Material for this task:
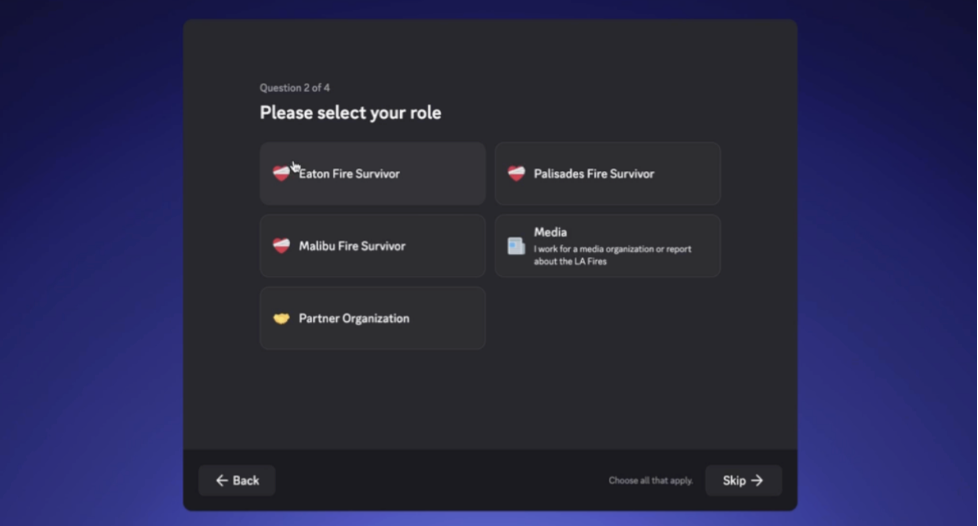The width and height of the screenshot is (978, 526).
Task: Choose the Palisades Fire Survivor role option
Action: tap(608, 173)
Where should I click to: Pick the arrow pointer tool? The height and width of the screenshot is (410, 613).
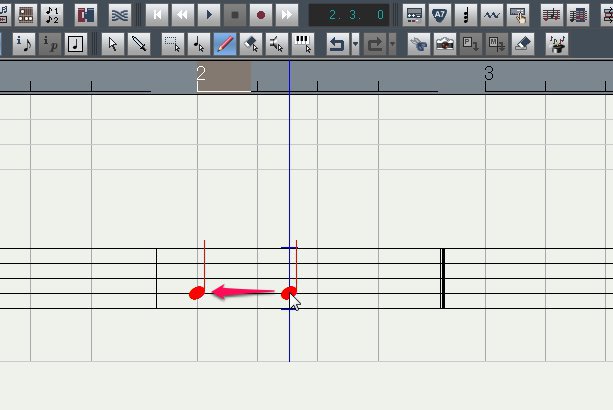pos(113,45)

The request: Reproduce the data above word for word, leaving out the pictures.

Solution to this problem:
The width and height of the screenshot is (978, 526).
Task: Choose the Palisades Fire Survivor role option
Action: tap(608, 173)
Where should I click to: Pick the arrow pointer tool? The height and width of the screenshot is (410, 613).
pos(113,45)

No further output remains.